Rewrite all the rows below as a two-column Markdown table headed No. and Line, giving each line its own number and leaving out blank lines.

# Task inputs
## Start
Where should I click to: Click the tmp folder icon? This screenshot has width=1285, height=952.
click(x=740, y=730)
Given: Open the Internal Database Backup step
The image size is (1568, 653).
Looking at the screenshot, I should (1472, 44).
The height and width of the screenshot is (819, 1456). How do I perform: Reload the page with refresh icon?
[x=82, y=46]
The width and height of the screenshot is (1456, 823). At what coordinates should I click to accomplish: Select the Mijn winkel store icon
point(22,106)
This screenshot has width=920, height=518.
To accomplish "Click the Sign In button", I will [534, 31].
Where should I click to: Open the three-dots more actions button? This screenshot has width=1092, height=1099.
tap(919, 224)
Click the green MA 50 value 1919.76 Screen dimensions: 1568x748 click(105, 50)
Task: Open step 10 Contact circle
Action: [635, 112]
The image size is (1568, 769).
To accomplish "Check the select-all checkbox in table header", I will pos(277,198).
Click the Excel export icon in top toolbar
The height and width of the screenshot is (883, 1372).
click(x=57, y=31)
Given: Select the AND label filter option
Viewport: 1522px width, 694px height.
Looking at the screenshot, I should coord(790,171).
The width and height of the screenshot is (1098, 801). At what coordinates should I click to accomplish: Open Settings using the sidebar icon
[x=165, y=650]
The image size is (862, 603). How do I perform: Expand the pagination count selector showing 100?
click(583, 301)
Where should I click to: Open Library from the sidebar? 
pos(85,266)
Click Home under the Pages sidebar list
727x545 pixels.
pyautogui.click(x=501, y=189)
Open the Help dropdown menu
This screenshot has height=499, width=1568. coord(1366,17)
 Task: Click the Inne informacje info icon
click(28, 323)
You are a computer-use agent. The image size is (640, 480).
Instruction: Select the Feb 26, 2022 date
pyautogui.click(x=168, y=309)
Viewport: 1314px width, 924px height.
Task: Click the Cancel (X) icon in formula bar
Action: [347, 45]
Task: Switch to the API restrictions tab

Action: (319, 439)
## End
# The output
| No. | Line |
|---|---|
| 1 | Where should I click to: Click the tmp folder icon? This screenshot has width=1285, height=952. |
| 2 | click(x=740, y=730) |
| 3 | Given: Open the Internal Database Backup step |
| 4 | The image size is (1568, 653). |
| 5 | Looking at the screenshot, I should (1472, 44). |
| 6 | The height and width of the screenshot is (819, 1456). How do I perform: Reload the page with refresh icon? |
| 7 | [x=82, y=46] |
| 8 | The width and height of the screenshot is (1456, 823). At what coordinates should I click to accomplish: Select the Mijn winkel store icon |
| 9 | point(22,106) |
| 10 | This screenshot has width=920, height=518. |
| 11 | To accomplish "Click the Sign In button", I will [534, 31]. |
| 12 | Where should I click to: Open the three-dots more actions button? This screenshot has width=1092, height=1099. |
| 13 | tap(919, 224) |
| 14 | Click the green MA 50 value 1919.76 Screen dimensions: 1568x748 click(105, 50) |
| 15 | Task: Open step 10 Contact circle |
| 16 | Action: [635, 112] |
| 17 | The image size is (1568, 769). |
| 18 | To accomplish "Check the select-all checkbox in table header", I will pos(277,198). |
| 19 | Click the Excel export icon in top toolbar |
| 20 | The height and width of the screenshot is (883, 1372). |
| 21 | click(x=57, y=31) |
| 22 | Given: Select the AND label filter option |
| 23 | Viewport: 1522px width, 694px height. |
| 24 | Looking at the screenshot, I should coord(790,171). |
| 25 | The width and height of the screenshot is (1098, 801). At what coordinates should I click to accomplish: Open Settings using the sidebar icon |
| 26 | [x=165, y=650] |
| 27 | The image size is (862, 603). How do I perform: Expand the pagination count selector showing 100? |
| 28 | click(583, 301) |
| 29 | Where should I click to: Open Library from the sidebar?  |
| 30 | pos(85,266) |
| 31 | Click Home under the Pages sidebar list |
| 32 | 727x545 pixels. |
| 33 | pyautogui.click(x=501, y=189) |
| 34 | Open the Help dropdown menu |
| 35 | This screenshot has height=499, width=1568. coord(1366,17) |
| 36 |  Task: Click the Inne informacje info icon |
| 37 | click(28, 323) |
| 38 | You are a computer-use agent. The image size is (640, 480). |
| 39 | Instruction: Select the Feb 26, 2022 date |
| 40 | pyautogui.click(x=168, y=309) |
| 41 | Viewport: 1314px width, 924px height. |
| 42 | Task: Click the Cancel (X) icon in formula bar |
| 43 | Action: [347, 45] |
| 44 | Task: Switch to the API restrictions tab |
| 45 | Action: (319, 439) |